━━━━━ Source extract ━━━━━
Online education has become an increasingly important topic in the wake of COVID-19. It was our team’s mission to help solve some key issues with this new shift towards online learning.
Have you ever been in an online lecture and became lost or confused about what the instructor was saying? Traditionally, instructors could look around the classroom and gauge how the class feels about the presented material. For example, the instructor may notice if students are confused and change their presentation on the fly, perhaps explaining a concept in a little more detail or perhaps not explaining a concept if they notice most people understand. This process is called “reading the room” and this is the concept which we aim to bring into online education. The problem is clear, a professor simply cannot look at over 50 tiny screens (on a Zoom call for example) to perceive how their class feels about the material in the same way they would in a real-life classroom.
Breaking down the problem
Our idea was to use computer vision and machine learning techniques to figure out how each student feels about the material, then convey that information in an easy-to-understand format for the instructor. We do this by passing each student’s video feed first to a computer vision algorithm to identify faces and then use the extracted features to a machine learning algorithm, which can use their facial expressions to figure out if they are engaged or not. It then calculates the percentage of the class that is engaged and presents that information in a variety of easy to understand plots to the instructor.
How did we implement it?
━━━━━ Data segment ━━━━━
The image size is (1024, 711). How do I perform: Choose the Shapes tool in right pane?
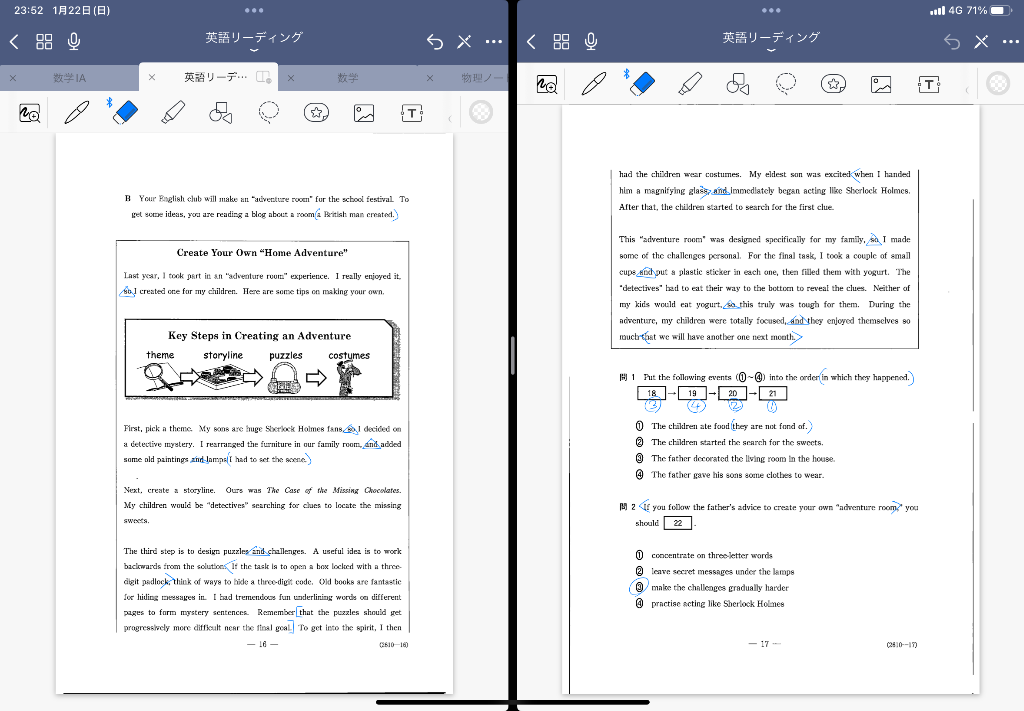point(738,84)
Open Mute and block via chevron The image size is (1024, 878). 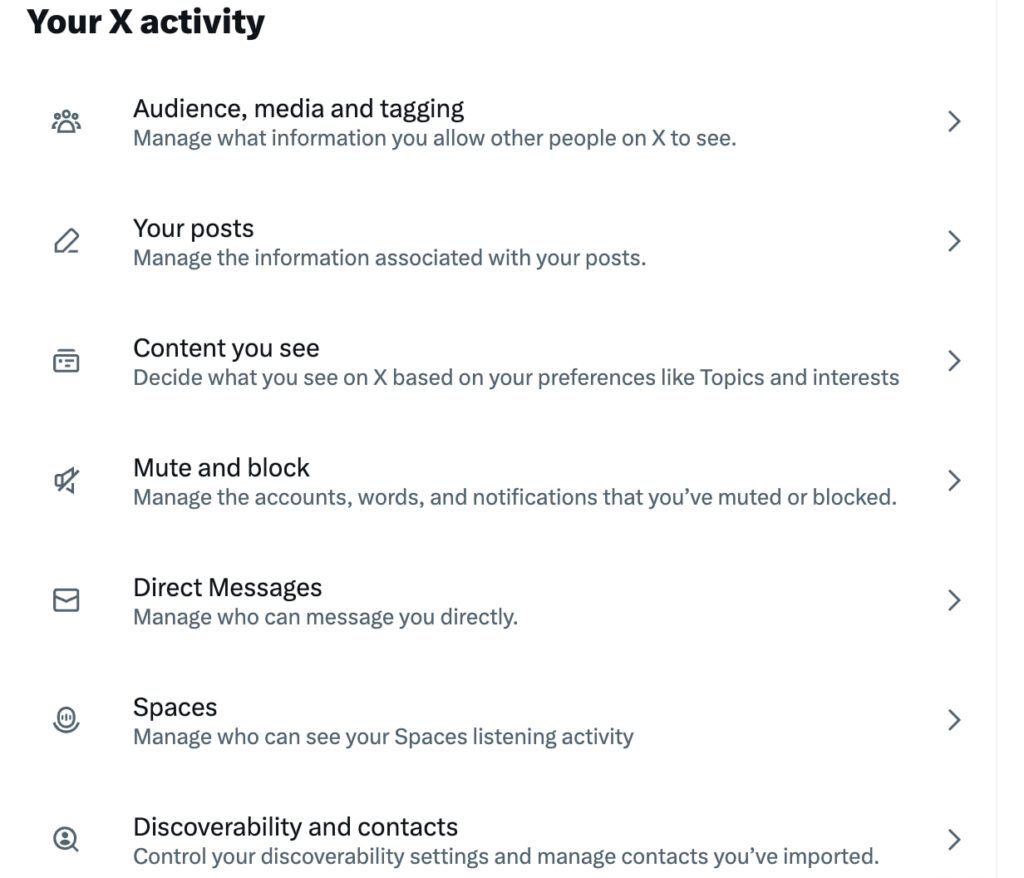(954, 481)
━━━━━
[Task objective]
Continue the project write-up on gauging student engagement in online lectures, picking up right after the heading "How did we implement it?" The listing has no connection to the project write-up.

[Exercise answer]
We decided to implement the machine learning algorithm using MATLAB and create the front end in Unity. All the members of our team, including Emily, who implemented the machine learning algorithm, had very little experience with MATLAB. However, we found the MATLAB toolboxes to be very easy to understand and use. Within a few hours, we already had a fully working prototype. The toolboxes allowed us to think about the problem at a higher level, instead of worrying about the nitty-gritty of each machine learning algorithm. Below we introduce some key lines of code we used in our algorithm, as well as the toolboxes we used should anyone wish to experiment around with them.
Using the Deep Learning Toolbox, we selected a pre-trained model called Squeeze Net and modified its layers and parameters a bit to fit the needs of our data. We then fed the network our dataset – lots of images of faces that were labelled “distracted” or “focused” – and the network taught itself how to distinguish between two. Once the network has finished training, we exported it as an ONNX file/net so it can be reused, and we imported it to our main script using the first line of the code shown below.
% Importing a pre-trained network from the Deep Learning Toolbox is that easy!
trainedNetwork_1 = importONNXNetwork(“trainedNetwork_1.onnx”, …
‘OutputLayerType’, ‘classification’, “Classes”, [“Distracted” “Focused”]);
% Create the face detector object.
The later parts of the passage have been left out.